Exercise brief
Which lines of the listing hold the string "Given"? Copy those lines.

Data supplied
------------------------------
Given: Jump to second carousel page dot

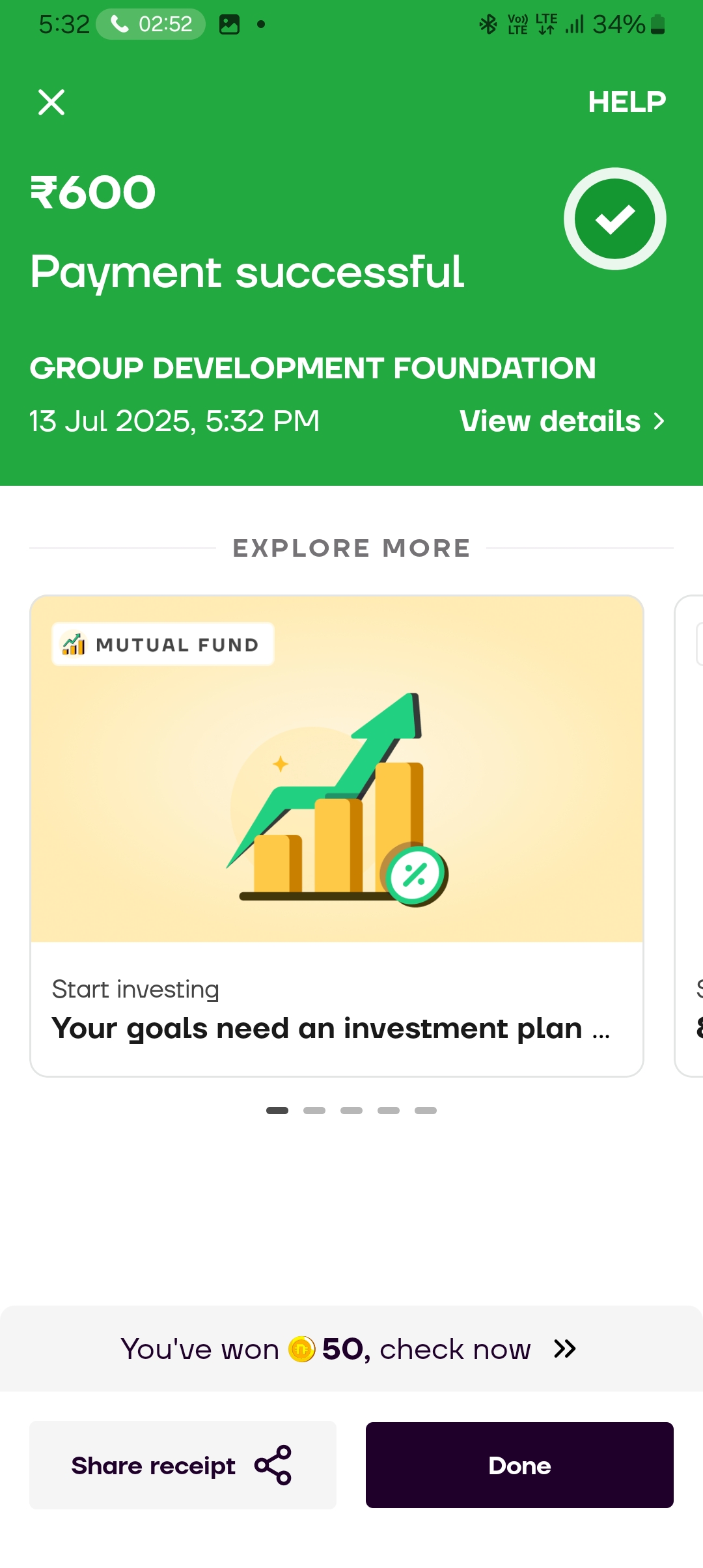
------------------------------
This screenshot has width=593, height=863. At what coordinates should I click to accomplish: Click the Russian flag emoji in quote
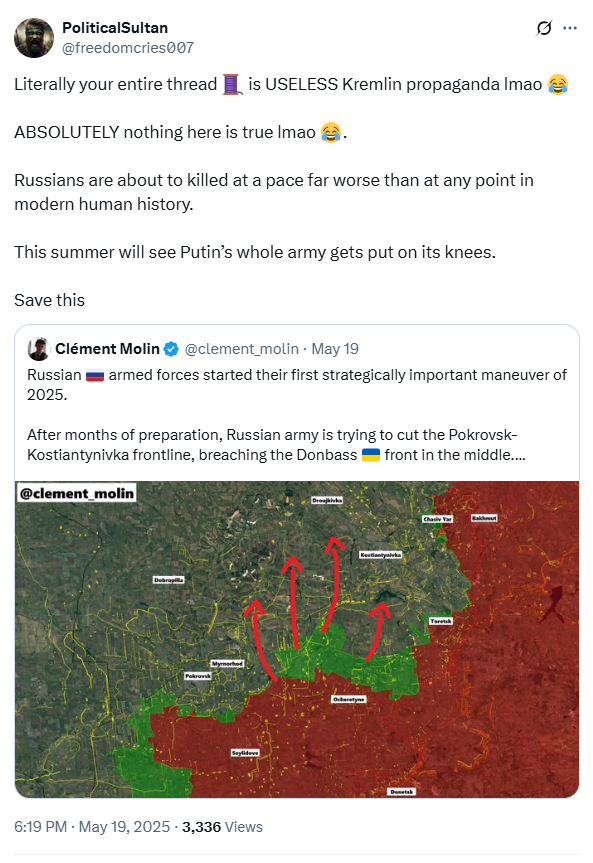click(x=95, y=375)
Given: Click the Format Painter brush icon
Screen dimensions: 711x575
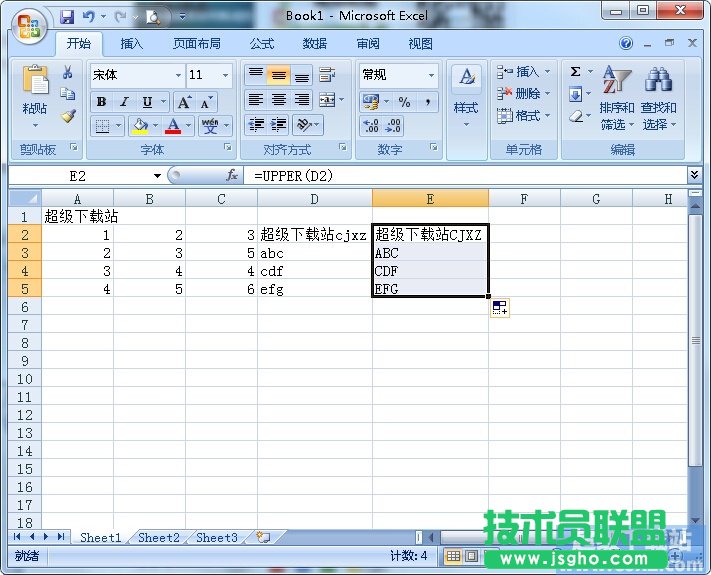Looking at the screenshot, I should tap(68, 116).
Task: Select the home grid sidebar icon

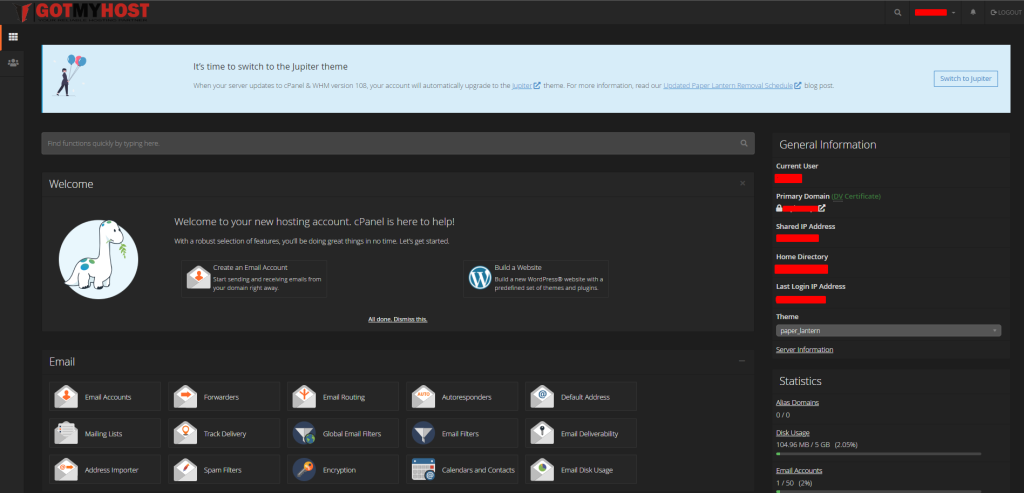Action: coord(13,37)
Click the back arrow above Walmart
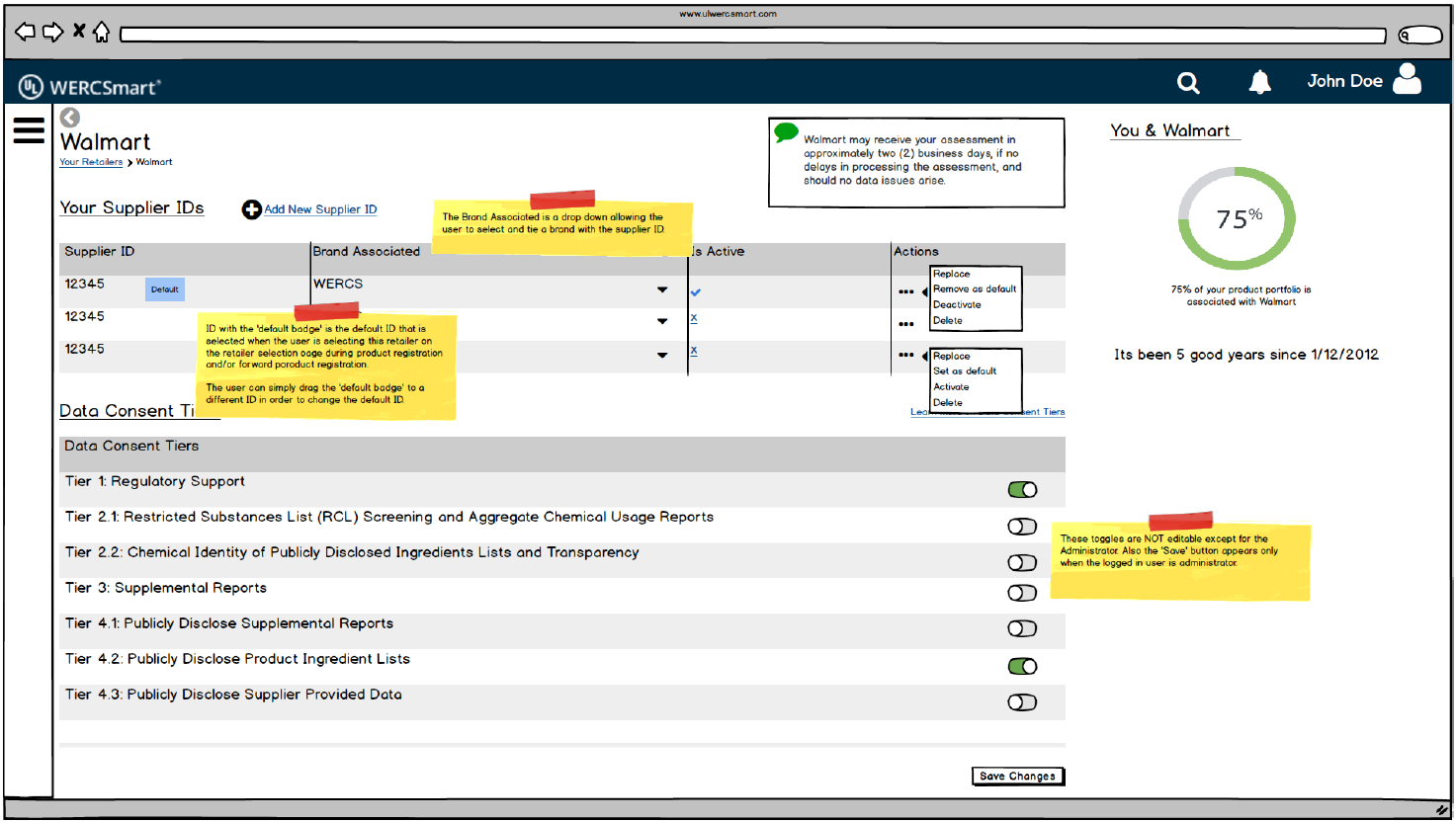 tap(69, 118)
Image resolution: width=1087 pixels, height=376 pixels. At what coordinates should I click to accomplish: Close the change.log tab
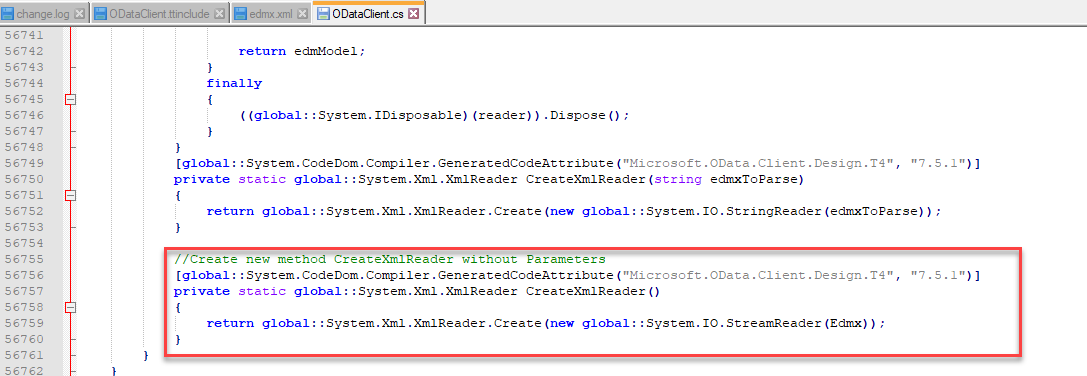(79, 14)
------------------------------
Response for this exercise
Given: Jump to second carousel page dot
Given: Click the Format Painter brush icon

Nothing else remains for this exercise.